Fakat kalıcı olan sadece estetik bir taş yığını. Aşkları ve o yoğun hisleri nerede şimdi?

...

Amos'tan Kaunos'a giden bir gemicinin hikâyesini yazabilmek isterdim. Belki geride bıraktığı aşkını, ya da Kaunos'ta varacağı başka bir aşkı anlatmak isterdim. Belki deniz yolculuğunu betimlerdim uzun uzun. Kahraman, denizin köpüklerine bakardı uzun uzun, Amos'u geride bırakırken. Belki de Kaunos'taki büyük gösteriye davetliydi o da, tüm diğer yoldaşları ya da tayfası gibi. Belki de o gösteride içilecek şarapları taşıyorlardı pentekonteraları ile. Gece dolunayda Ege nasıl görünüyordu acaba? Yola çıkmadan Poseidon için adak adamışlar mıydı? Amos'un görkemli surları nasıl görünüyordu uzaktan? Geceleri şehir ne kadar da sessizdi? Kaunos'a vardıklarında ışıl ışıl tunçtan kıyafetleriyle gördüler mi liman muhafızlarını, o yüksek gözetleme kulelerinde? Liman kalabalıktı. Kent bir koşturmaca içinde miydi acaba, civar kentlerden gelen misafirleri ağırlamak için? Hamam çok kalabalıktı muhakkak. Dilenciler de bu fırsatı değerlendirmek için şehir meydanına akın etmişti. Kaunos, Amos'tan çok daha büyük bir polis, yaşıyordu.

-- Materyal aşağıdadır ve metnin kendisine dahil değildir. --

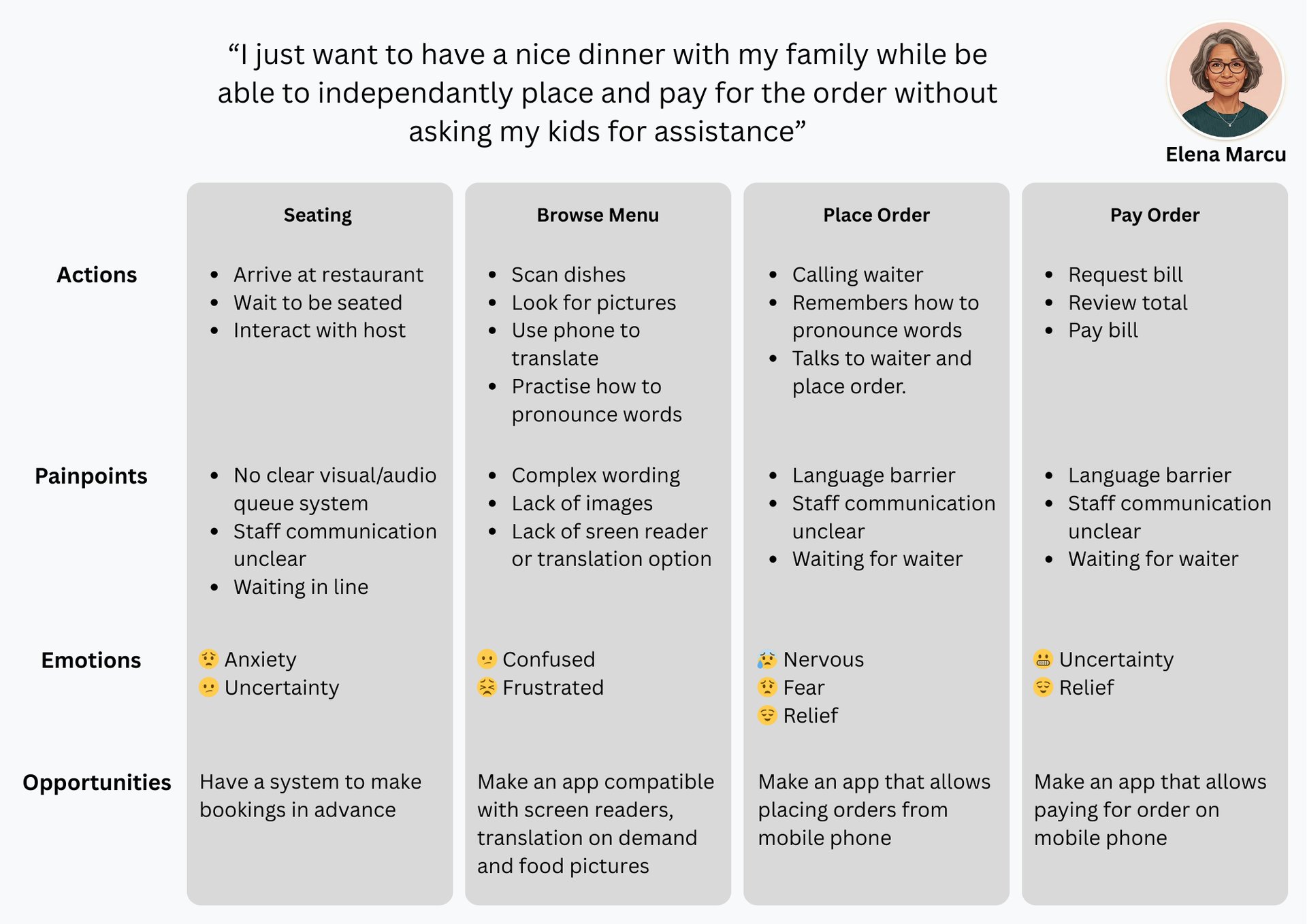This screenshot has width=1307, height=924.
Task: Click the Place Order column heading
Action: [876, 215]
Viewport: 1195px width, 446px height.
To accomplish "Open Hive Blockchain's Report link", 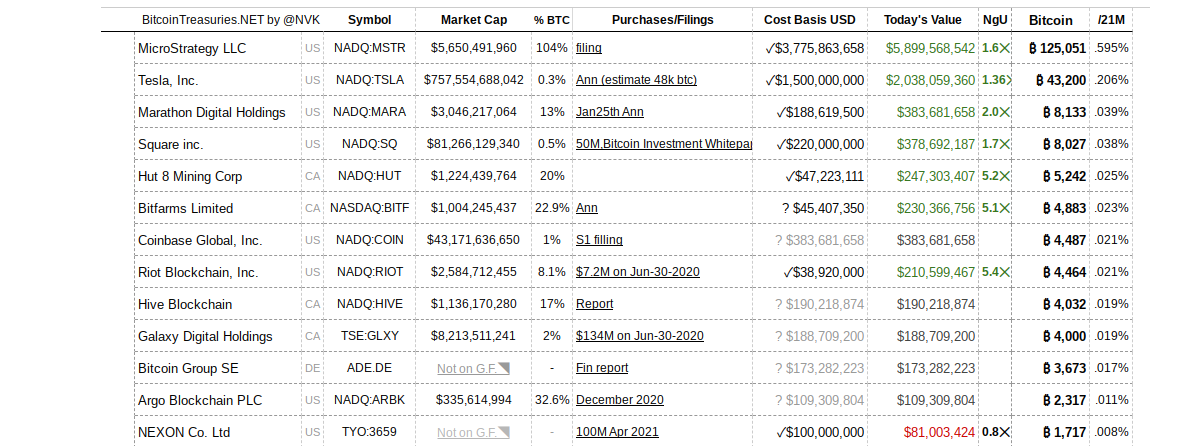I will point(594,304).
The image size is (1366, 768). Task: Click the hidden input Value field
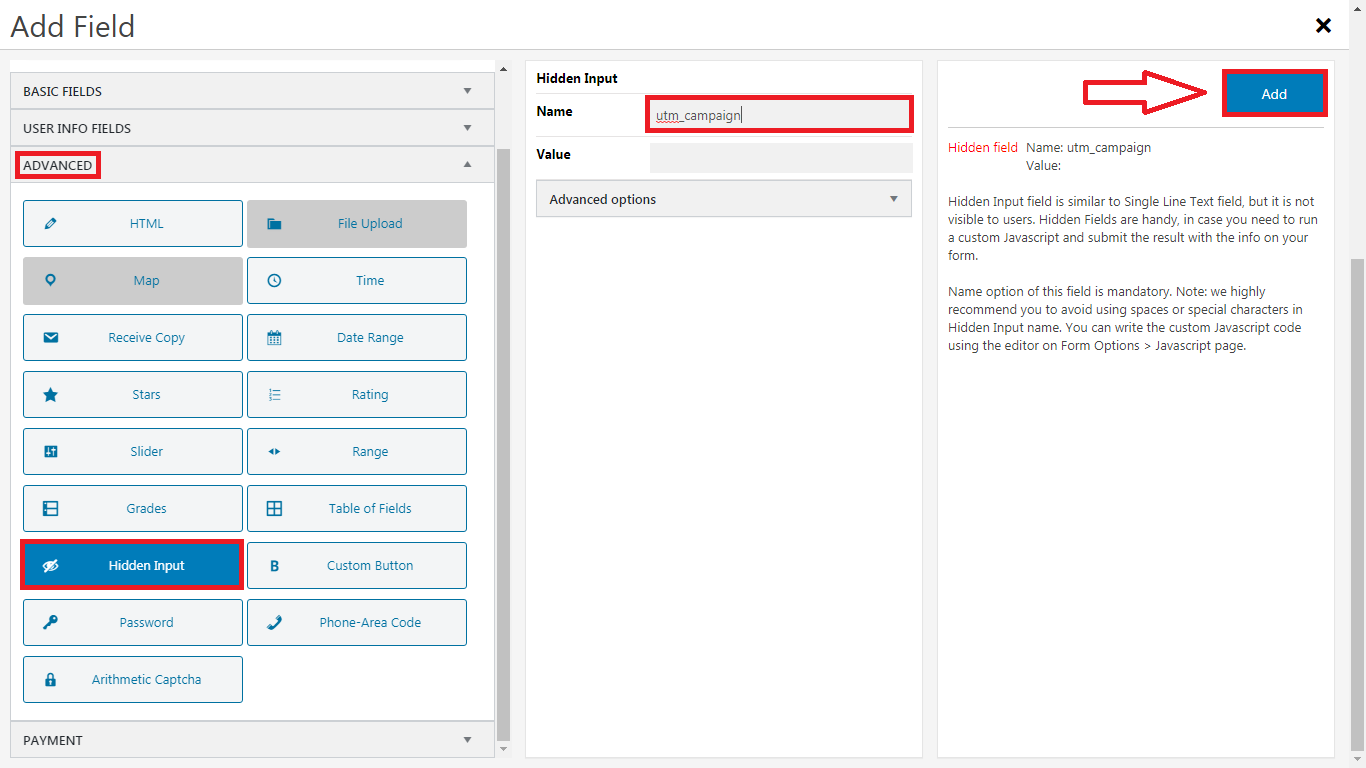tap(780, 157)
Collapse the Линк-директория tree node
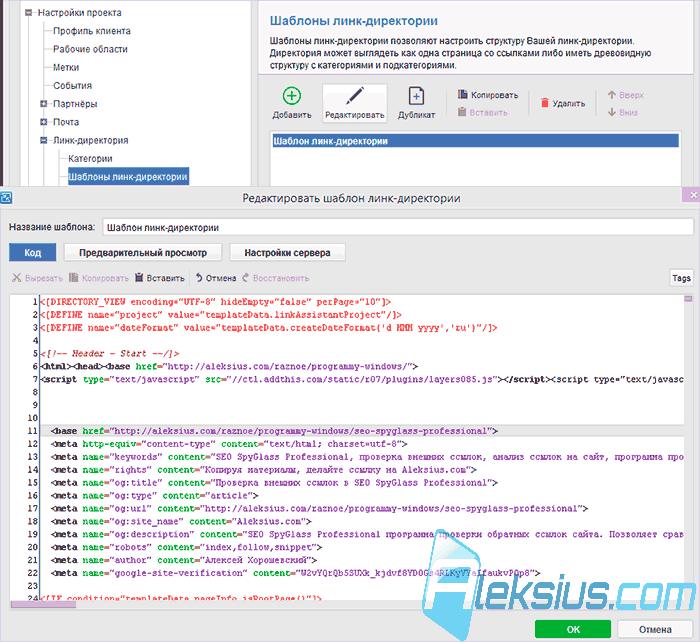The image size is (700, 642). coord(44,140)
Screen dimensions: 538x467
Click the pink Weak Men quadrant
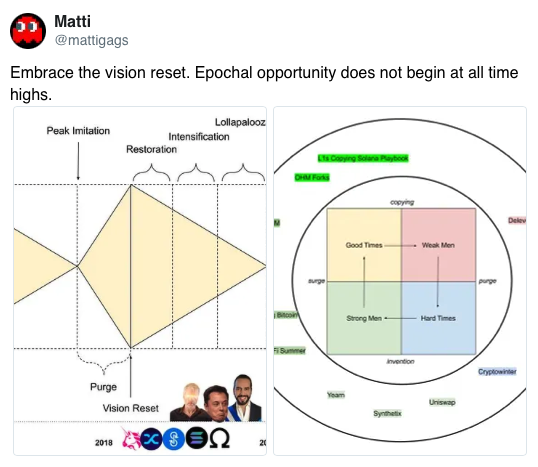(x=438, y=245)
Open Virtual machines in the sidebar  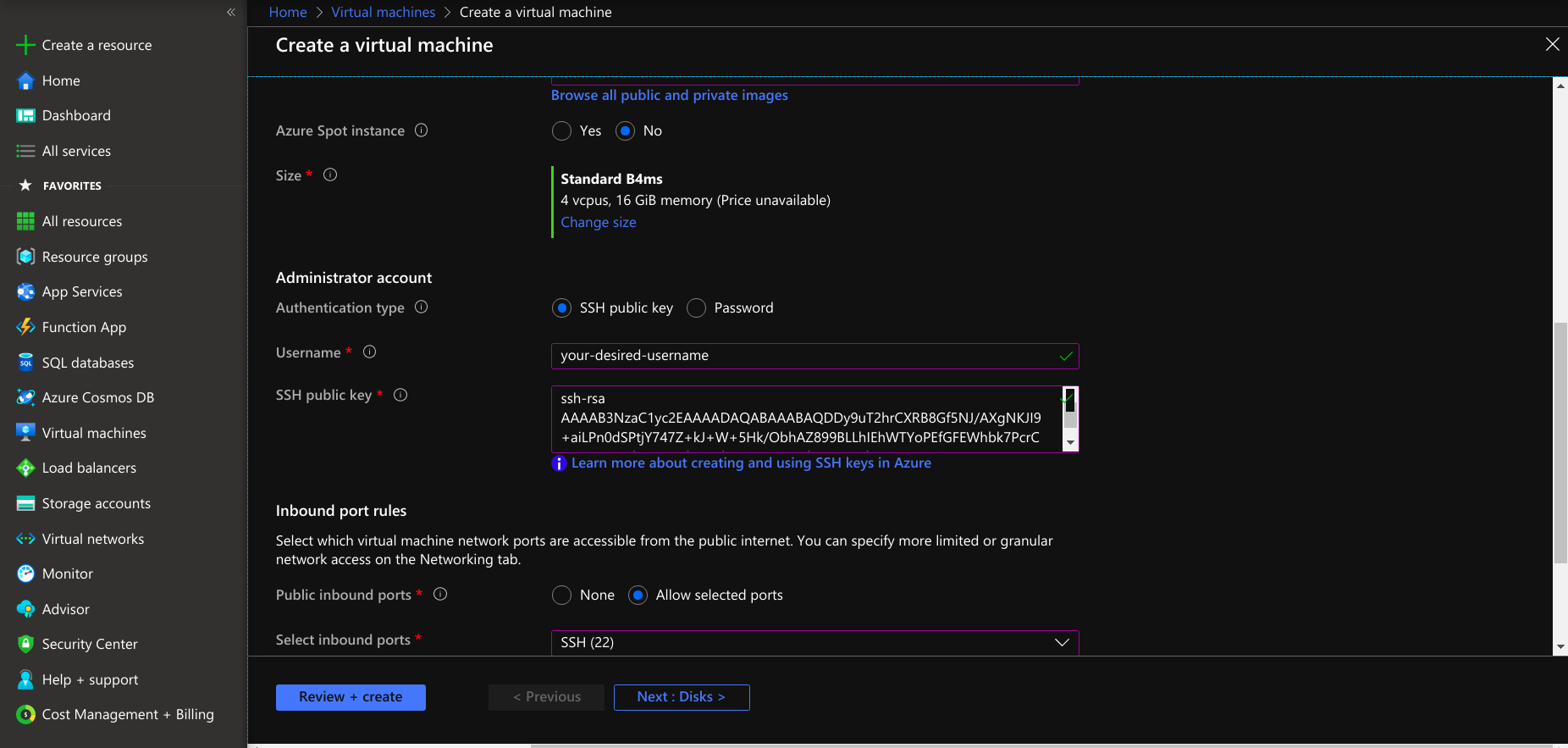point(94,433)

Belki de hiç kimsenin okumayacağı şeyler yazmaya başladım. Karşılığını bulamayan ve akamayan aşkım gibi, okuyucusunu bulamayan anlatılar. Okunmayan hikâye sadece bir sözcük dizisi değil mi? Hikâyeler yaşamalı, aşklar yaşanmalı...

Zeus bana güç versin, beklemeye devam edeceğim.

...

Sana söylemek isteyip de söylemediğim onca şeyi ne yapacağım? İçim dolu. Ve taşamıyor.

Seninle biraz sohbet edebilmek için bir mesaj atmak neden bu kadar zor? Bir günaydın demek, yahut bir iyi geceler, neden bu kadar zor?

Bir ergenin günlüklerine benziyor olmalı yazdıklarım, sonuçta dönüp dolaşıp 14 yaşıma döndüm galiba.

Sabah güne yoga yaparak başladım sevgili B.. Sıcak henüz bastırmamıştı, 6:30'da kalktığımda güneş doğalı muhtemelen on beş dakika geçmişti. Geçtiğimiz günlerde senin de oturduğun bu verandada yoga yaptım. Bazen ortalığa boş boş bakıp senin varlığından burada ne kaldığını sezmeye çalışıyorum. Fazla değil, sadece bir kaç gün önce bu verandadaydın. Aldığın ve verdiğin nefesler buradaydı. Gördüklerin ve işittiklerin burada. Düşüncelerin ve duyguların da burada. Ben de onların arasında, buradayım şimdi.

Dün akşam uzunca bir süre S.'yi düşündüm. Aramızda giderek yok olan bağın farkındalığı ile, uzun bir süre göz yaşı döktüm.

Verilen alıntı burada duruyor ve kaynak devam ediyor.